Extracted text:
## START
Tuesday, April 8, 2008

First Rite

It's easy to get one's timelines mixed up. With shoes, it's generally known that white comes after Memorial Day. Of course, the whole new category of "winter whites" has rendered this mandate unrecognizable.

With planting, it's generally considered that mid-April is safe-- at least in central Pennsylvania, where we hover between climate zones 5 and 6.

With gin and tonics, things get a bit more slippery. When, precisely, does G&T season begin?

There is, no doubt, an element of nominalism to the opening of this season. G&T season begins when one says so. But it's not just up to anybody to make such proclamations. One must have taste in order to be a bellwether. And thus judgment: G&T season begins, as we all know, whenever it must.

But the first outdoor meal of spring is a different matter altogether. It's possible, after all, to dine al fresco in almost any kind of weather, provided that one has access to the proper equipment. Look at the French. On the greyest February morning the sidewalk cafés remain packed. For there are awnings to shelter patrons from the drizzle, and heat-lamps to stave off the chill.

Nonetheless, it was with no small degree of seasonal affirmation on Sunday evening that we trotted out the barbecue grill, moved table and chairs onto the lawn, and ate dinner outside. We'd been flying kites with the N. family that afternoon, whereupon, as we ran barefoot across the still-dormant grass, the idea of a collective meal arose. We scrambled around the supermarket like it was Memorial day: hot dogs, ground beef, steak, asparagus, radishes, cherry tomatoes, buns, Rocky Road ice cream.

Then there was a mad rush to prepare the grill, whose gas canister ran out midway through the asparagus. We quickly fetched another, and managed to place food on the table while the evening was still bright. All the same, it was still a race. The food, and the diners, became too cold to continue outdoors beyond the initial rush. The meal ended as quickly as it had begun. And so, with A. in her bath, and with R. and her mother back home across the street, the two of us who remained finished our Rocky Road ice cream in the dining room.
## END
Material:
## START
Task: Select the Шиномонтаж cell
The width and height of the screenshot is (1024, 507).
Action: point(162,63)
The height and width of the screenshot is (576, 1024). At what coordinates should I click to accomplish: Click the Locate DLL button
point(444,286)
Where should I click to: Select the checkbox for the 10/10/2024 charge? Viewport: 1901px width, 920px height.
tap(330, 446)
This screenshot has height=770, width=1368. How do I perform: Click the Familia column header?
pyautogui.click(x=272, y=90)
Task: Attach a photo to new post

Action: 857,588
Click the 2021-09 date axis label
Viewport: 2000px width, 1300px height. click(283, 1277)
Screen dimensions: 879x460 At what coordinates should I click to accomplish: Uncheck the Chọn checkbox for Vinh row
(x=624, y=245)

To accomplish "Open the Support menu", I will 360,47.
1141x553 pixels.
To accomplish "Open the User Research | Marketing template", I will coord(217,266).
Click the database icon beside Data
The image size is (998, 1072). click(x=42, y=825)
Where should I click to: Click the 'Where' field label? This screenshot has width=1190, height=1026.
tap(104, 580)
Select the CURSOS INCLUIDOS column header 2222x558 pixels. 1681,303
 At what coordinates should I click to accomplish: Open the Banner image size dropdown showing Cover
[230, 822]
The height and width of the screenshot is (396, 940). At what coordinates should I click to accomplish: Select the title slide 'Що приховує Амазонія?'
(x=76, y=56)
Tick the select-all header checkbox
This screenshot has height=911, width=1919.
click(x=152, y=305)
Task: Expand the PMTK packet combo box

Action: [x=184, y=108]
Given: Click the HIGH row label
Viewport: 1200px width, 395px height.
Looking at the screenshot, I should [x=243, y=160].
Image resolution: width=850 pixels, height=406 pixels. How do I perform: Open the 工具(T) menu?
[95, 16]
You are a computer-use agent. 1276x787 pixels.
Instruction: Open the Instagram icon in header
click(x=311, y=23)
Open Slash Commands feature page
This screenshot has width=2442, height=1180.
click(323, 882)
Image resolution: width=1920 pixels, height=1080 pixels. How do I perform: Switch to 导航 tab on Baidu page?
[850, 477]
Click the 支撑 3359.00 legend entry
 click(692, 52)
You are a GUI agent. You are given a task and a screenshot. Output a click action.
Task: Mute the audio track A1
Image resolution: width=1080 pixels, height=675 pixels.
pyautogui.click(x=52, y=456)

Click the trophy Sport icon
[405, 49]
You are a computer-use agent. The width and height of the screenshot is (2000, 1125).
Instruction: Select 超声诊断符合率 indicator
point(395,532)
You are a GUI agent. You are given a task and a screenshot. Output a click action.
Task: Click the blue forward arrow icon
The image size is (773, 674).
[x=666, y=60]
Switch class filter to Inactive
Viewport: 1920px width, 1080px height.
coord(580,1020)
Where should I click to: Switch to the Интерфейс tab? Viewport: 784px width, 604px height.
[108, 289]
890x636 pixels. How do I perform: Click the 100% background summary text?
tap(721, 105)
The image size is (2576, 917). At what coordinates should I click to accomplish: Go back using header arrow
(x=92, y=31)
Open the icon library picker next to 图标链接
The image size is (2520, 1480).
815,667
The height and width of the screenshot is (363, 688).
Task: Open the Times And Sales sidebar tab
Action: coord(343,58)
## END
Your tasks:
- a) In the post about the first outdoor meal of spring, what ran out midway through grilling the asparagus?
- b) Decide whether each statement agrees with the post about the first outdoor meal of spring, answering yes or no and quoting the deciding words: (i) The writer places central Pennsylvania between climate zones 5 and 6. (ii) The outdoor dinner took place on a Saturday evening. (iii) The Rocky Road ice cream was finished out on the lawn.
- c) Continue the post about the first outdoor meal of spring from its last sentence.
The material has no connection to the post about the first outdoor meal of spring.

Expected responses:
- a) The grill's gas canister ran out.

- b)
(i) Yes: "where we hover between climate zones 5 and 6"
(ii) No: "on Sunday evening"
(iii) No: "finished our Rocky Road ice cream in the dining room"

- c)
But it was a barbecue all the same. An early effort, perhaps. But, like the shoots and tendrils coming alive in the garden, it was only the beginning.

3 comments:

Sammy Wheelock aka "SW" said...

I can't complain about a lovely post. But I will. Because you leave unanswered, or open-ended, the question of a G'n'T season ending and beginning.

I see your mistake. Most things do have some sort of beginning. Life and death and all that. And many drinks do have a perfect environment, climate, condition. Cold beers may be drunk the whole year through, but an icy lager after playing frisbee for three hours in the hot Summer sun is quite perfect; an ale by a wood fire on a cold night may be the best sip of ale all year. And so one might think the same is true of Gin and Tonic.

But Gin and Tonic is perennial. It accompanies any particular mood, so long as that mood is a Gin and Tonic mood. Feeling a bit blue, or a bit edgy? Need a bit of a come-down after too much Guinness? Or, as the Oasis song has it, "feeling supersonic, give me a Gin and Tonic"?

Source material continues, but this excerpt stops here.